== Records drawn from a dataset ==
● ● ● ●

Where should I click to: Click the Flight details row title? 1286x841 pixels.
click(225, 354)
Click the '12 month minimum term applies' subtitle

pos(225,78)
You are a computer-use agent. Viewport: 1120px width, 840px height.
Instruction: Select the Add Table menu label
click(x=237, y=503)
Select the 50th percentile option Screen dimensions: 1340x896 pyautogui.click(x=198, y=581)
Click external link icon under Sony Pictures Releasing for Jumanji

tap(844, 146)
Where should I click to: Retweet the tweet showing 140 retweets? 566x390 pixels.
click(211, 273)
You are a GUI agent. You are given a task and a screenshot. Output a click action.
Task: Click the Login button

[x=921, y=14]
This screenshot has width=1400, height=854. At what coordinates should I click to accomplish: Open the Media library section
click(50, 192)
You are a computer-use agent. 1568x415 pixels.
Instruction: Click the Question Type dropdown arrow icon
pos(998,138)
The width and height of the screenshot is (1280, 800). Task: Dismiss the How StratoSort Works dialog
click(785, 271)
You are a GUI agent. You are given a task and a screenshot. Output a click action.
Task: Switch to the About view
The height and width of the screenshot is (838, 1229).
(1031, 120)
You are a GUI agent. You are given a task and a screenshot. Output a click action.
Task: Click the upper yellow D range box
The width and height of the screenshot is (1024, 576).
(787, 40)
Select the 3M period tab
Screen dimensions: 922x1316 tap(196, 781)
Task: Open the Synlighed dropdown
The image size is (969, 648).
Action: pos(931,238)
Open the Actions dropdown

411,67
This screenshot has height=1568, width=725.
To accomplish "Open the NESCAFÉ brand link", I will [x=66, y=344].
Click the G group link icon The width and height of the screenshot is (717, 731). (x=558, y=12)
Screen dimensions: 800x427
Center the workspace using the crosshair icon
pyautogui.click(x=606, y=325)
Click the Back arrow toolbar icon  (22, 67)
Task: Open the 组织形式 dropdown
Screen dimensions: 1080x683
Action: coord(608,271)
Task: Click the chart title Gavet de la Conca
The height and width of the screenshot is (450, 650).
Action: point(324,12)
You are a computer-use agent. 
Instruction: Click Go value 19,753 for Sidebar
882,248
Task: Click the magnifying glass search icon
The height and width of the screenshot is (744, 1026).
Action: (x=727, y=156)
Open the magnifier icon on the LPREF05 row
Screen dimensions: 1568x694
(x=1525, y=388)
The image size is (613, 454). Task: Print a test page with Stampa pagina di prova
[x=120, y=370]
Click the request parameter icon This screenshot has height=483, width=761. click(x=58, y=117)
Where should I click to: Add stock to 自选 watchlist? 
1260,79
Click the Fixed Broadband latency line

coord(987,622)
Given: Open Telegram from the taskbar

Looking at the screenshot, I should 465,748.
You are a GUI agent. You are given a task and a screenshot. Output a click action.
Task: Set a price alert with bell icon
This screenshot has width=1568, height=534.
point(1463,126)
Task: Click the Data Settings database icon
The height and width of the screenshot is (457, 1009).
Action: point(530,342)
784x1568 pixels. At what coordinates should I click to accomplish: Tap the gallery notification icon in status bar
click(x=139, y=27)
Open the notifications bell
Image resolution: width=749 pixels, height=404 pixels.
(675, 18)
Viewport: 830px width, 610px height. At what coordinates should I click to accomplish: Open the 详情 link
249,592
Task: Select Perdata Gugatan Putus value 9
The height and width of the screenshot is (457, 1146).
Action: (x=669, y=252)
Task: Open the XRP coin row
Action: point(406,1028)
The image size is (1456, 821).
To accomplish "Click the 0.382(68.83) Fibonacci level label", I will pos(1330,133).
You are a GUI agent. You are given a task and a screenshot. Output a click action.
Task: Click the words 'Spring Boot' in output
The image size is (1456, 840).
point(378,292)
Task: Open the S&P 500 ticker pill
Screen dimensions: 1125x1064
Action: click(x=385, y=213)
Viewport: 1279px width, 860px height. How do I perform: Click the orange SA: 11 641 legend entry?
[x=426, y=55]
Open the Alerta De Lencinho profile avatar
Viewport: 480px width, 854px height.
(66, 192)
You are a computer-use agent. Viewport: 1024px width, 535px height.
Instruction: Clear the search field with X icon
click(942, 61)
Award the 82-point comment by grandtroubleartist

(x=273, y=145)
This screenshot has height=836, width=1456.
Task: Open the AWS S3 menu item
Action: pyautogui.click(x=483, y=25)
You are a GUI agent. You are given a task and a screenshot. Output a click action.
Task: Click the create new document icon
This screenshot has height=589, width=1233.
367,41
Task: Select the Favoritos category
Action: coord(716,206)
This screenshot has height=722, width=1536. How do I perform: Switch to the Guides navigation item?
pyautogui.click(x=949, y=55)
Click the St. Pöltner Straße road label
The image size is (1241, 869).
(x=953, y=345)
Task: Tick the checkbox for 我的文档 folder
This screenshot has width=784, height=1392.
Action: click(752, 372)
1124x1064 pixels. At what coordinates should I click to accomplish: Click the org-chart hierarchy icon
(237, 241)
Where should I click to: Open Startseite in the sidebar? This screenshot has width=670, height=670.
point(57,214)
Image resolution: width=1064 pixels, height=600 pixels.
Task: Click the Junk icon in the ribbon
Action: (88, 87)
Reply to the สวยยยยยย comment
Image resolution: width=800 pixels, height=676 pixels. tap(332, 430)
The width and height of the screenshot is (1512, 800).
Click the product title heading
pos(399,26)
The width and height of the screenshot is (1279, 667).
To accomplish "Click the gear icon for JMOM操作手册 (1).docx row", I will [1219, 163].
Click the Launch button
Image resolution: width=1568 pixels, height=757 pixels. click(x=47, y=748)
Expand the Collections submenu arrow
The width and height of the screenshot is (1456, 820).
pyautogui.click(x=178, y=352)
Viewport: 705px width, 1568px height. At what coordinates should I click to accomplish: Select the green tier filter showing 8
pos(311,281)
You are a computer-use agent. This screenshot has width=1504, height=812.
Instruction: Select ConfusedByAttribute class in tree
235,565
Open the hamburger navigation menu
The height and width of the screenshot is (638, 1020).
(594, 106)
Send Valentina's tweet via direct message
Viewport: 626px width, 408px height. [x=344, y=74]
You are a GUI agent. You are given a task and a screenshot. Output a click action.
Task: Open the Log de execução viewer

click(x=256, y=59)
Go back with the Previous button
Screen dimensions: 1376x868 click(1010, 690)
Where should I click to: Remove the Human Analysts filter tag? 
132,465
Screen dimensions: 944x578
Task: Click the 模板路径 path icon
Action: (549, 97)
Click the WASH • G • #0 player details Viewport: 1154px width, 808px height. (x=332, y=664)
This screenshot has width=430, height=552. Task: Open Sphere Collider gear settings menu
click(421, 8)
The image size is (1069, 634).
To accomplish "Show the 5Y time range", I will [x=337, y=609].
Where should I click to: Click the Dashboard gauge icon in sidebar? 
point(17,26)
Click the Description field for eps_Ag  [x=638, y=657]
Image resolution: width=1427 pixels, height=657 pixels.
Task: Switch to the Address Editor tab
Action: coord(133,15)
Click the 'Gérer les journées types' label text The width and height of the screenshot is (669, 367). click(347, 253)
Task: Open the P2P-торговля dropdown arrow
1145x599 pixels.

● ● ● ●

Every record above is to be copied out again exactly as written.

== Response to this exercise ==
Where should I click to: Click the Flight details row title? 1286x841 pixels.
click(225, 354)
Click the '12 month minimum term applies' subtitle

pos(225,78)
You are a computer-use agent. Viewport: 1120px width, 840px height.
Instruction: Select the Add Table menu label
click(x=237, y=503)
Select the 50th percentile option Screen dimensions: 1340x896 pyautogui.click(x=198, y=581)
Click external link icon under Sony Pictures Releasing for Jumanji

tap(844, 146)
Where should I click to: Retweet the tweet showing 140 retweets? 566x390 pixels.
click(211, 273)
You are a GUI agent. You are given a task and a screenshot. Output a click action.
Task: Click the Login button

[x=921, y=14]
This screenshot has width=1400, height=854. At what coordinates should I click to accomplish: Open the Media library section
click(50, 192)
You are a computer-use agent. 1568x415 pixels.
Instruction: Click the Question Type dropdown arrow icon
pos(998,138)
The width and height of the screenshot is (1280, 800). Task: Dismiss the How StratoSort Works dialog
click(785, 271)
You are a GUI agent. You are given a task and a screenshot. Output a click action.
Task: Switch to the About view
The height and width of the screenshot is (838, 1229).
(1031, 120)
You are a GUI agent. You are given a task and a screenshot. Output a click action.
Task: Click the upper yellow D range box
The width and height of the screenshot is (1024, 576).
(787, 40)
Select the 3M period tab
Screen dimensions: 922x1316 tap(196, 781)
Task: Open the Synlighed dropdown
The image size is (969, 648).
Action: pos(931,238)
Open the Actions dropdown

411,67
This screenshot has height=1568, width=725.
To accomplish "Open the NESCAFÉ brand link", I will [x=66, y=344].
Click the G group link icon The width and height of the screenshot is (717, 731). (x=558, y=12)
Screen dimensions: 800x427
Center the workspace using the crosshair icon
pyautogui.click(x=606, y=325)
Click the Back arrow toolbar icon  (22, 67)
Task: Open the 组织形式 dropdown
Screen dimensions: 1080x683
Action: coord(608,271)
Task: Click the chart title Gavet de la Conca
The height and width of the screenshot is (450, 650).
Action: point(324,12)
You are a computer-use agent. 
Instruction: Click Go value 19,753 for Sidebar
882,248
Task: Click the magnifying glass search icon
The height and width of the screenshot is (744, 1026).
Action: (x=727, y=156)
Open the magnifier icon on the LPREF05 row
Screen dimensions: 1568x694
(x=1525, y=388)
The image size is (613, 454). Task: Print a test page with Stampa pagina di prova
[x=120, y=370]
Click the request parameter icon This screenshot has height=483, width=761. click(x=58, y=117)
Where should I click to: Add stock to 自选 watchlist? 
1260,79
Click the Fixed Broadband latency line

coord(987,622)
Given: Open Telegram from the taskbar

Looking at the screenshot, I should 465,748.
You are a GUI agent. You are given a task and a screenshot. Output a click action.
Task: Set a price alert with bell icon
This screenshot has width=1568, height=534.
point(1463,126)
Task: Click the Data Settings database icon
The height and width of the screenshot is (457, 1009).
Action: point(530,342)
784x1568 pixels. At what coordinates should I click to accomplish: Tap the gallery notification icon in status bar
click(x=139, y=27)
Open the notifications bell
Image resolution: width=749 pixels, height=404 pixels.
(675, 18)
Viewport: 830px width, 610px height. At what coordinates should I click to accomplish: Open the 详情 link
249,592
Task: Select Perdata Gugatan Putus value 9
The height and width of the screenshot is (457, 1146).
Action: (x=669, y=252)
Task: Open the XRP coin row
Action: point(406,1028)
The image size is (1456, 821).
To accomplish "Click the 0.382(68.83) Fibonacci level label", I will pos(1330,133).
You are a GUI agent. You are given a task and a screenshot. Output a click action.
Task: Click the words 'Spring Boot' in output
The image size is (1456, 840).
point(378,292)
Task: Open the S&P 500 ticker pill
Screen dimensions: 1125x1064
Action: click(x=385, y=213)
Viewport: 1279px width, 860px height. How do I perform: Click the orange SA: 11 641 legend entry?
[x=426, y=55]
Open the Alerta De Lencinho profile avatar
Viewport: 480px width, 854px height.
(66, 192)
You are a computer-use agent. Viewport: 1024px width, 535px height.
Instruction: Clear the search field with X icon
click(942, 61)
Award the 82-point comment by grandtroubleartist

(x=273, y=145)
This screenshot has height=836, width=1456.
Task: Open the AWS S3 menu item
Action: pyautogui.click(x=483, y=25)
You are a GUI agent. You are given a task and a screenshot. Output a click action.
Task: Click the create new document icon
This screenshot has height=589, width=1233.
367,41
Task: Select the Favoritos category
Action: coord(716,206)
This screenshot has height=722, width=1536. How do I perform: Switch to the Guides navigation item?
pyautogui.click(x=949, y=55)
Click the St. Pöltner Straße road label
The image size is (1241, 869).
(x=953, y=345)
Task: Tick the checkbox for 我的文档 folder
This screenshot has width=784, height=1392.
Action: click(752, 372)
1124x1064 pixels. At what coordinates should I click to accomplish: Click the org-chart hierarchy icon
(237, 241)
Where should I click to: Open Startseite in the sidebar? This screenshot has width=670, height=670.
point(57,214)
Image resolution: width=1064 pixels, height=600 pixels.
Task: Click the Junk icon in the ribbon
Action: (88, 87)
Reply to the สวยยยยยย comment
Image resolution: width=800 pixels, height=676 pixels. tap(332, 430)
The width and height of the screenshot is (1512, 800).
Click the product title heading
pos(399,26)
The width and height of the screenshot is (1279, 667).
To accomplish "Click the gear icon for JMOM操作手册 (1).docx row", I will [1219, 163].
Click the Launch button
Image resolution: width=1568 pixels, height=757 pixels. click(x=47, y=748)
Expand the Collections submenu arrow
The width and height of the screenshot is (1456, 820).
pyautogui.click(x=178, y=352)
Viewport: 705px width, 1568px height. At what coordinates should I click to accomplish: Select the green tier filter showing 8
pos(311,281)
You are a computer-use agent. This screenshot has width=1504, height=812.
Instruction: Select ConfusedByAttribute class in tree
235,565
Open the hamburger navigation menu
The height and width of the screenshot is (638, 1020).
(594, 106)
Send Valentina's tweet via direct message
Viewport: 626px width, 408px height. [x=344, y=74]
You are a GUI agent. You are given a task and a screenshot. Output a click action.
Task: Open the Log de execução viewer

click(x=256, y=59)
Go back with the Previous button
Screen dimensions: 1376x868 click(1010, 690)
Where should I click to: Remove the Human Analysts filter tag? 
132,465
Screen dimensions: 944x578
Task: Click the 模板路径 path icon
Action: (549, 97)
Click the WASH • G • #0 player details Viewport: 1154px width, 808px height. (x=332, y=664)
This screenshot has width=430, height=552. Task: Open Sphere Collider gear settings menu
click(421, 8)
The image size is (1069, 634).
To accomplish "Show the 5Y time range", I will [x=337, y=609].
Where should I click to: Click the Dashboard gauge icon in sidebar? 
point(17,26)
Click the Description field for eps_Ag  [x=638, y=657]
Image resolution: width=1427 pixels, height=657 pixels.
Task: Switch to the Address Editor tab
Action: coord(133,15)
Click the 'Gérer les journées types' label text The width and height of the screenshot is (669, 367). click(347, 253)
Task: Open the P2P-торговля dropdown arrow
1145x599 pixels.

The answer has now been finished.